Tuesday, January 15, 2013

Please Kill Me... The Uncensored Oral History of Punk by Legs McNeil and Gillian McCain

A fast paced, easy to read, illustrated oral history of the life and times of the Punk era this was first published in 1996 but is as relevant a read today as it was then.
Populated by all the characters that gave this genre its name, the book strikes for its honesty and for the way that those closest to the fire share what it some cases can only be painful memories.
For most people Punk seems to be singularly associated with the Sex Pistols but this is a misnomer of the highest order, the basis of Punk came not from those who grabbed the media by the neck but from those that didn`t especially those residing in Detroit, Michigan of all places and criss crossing the States to find a spiritual home in New York.
The intensity of New York well lead itself to becoming a nurturing point for those that wanted to give it a go and in what could be deemed a non conformist way.. the clubs, the drugs, the sex, the fights, the jealousy, the deviousness, the recording contracts, the circling sharks, the forlorn and the lovesick all found a home here amongst the loud, brash and evolving music.
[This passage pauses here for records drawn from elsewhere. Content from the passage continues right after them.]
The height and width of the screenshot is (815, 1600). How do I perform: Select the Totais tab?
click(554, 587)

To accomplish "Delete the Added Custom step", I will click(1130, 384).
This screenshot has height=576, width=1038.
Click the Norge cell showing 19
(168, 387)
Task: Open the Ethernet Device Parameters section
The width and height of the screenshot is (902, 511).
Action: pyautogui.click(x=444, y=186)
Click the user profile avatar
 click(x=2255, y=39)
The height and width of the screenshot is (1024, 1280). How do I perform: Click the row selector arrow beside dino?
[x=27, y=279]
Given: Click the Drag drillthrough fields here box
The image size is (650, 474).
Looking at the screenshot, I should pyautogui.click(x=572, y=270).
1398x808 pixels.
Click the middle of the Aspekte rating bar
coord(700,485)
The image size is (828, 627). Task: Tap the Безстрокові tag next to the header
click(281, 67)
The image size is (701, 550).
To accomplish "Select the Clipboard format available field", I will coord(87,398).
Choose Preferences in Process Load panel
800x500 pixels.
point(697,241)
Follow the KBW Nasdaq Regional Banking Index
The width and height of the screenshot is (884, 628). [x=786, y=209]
For some it was a true desire to make music, for others it was the experience.. being a part of a happening scene and partaking of the dribs and drabs that were doled out often for favours involving either drugs or sex.
The eventual arrival of the loud, crude and rather ill mannered Sex Pistols sent the dominoes tumbling, the drink and drugs destroyed others and what remained wasn`t particularly pretty except for one shining beacon who left the scene, reinvented herself as a Detroit housewife and mother and reappeared in the late 1990`s to show that in the end true talent outs.. here`s looking at you Patti Smith.
This was a great read, sad at times, perplexing at others but one thing that was shown clearly was that no matter the form it takes these times of great change often end in the same old same old but with a point of difference that often isn`t recognised until many years down the track.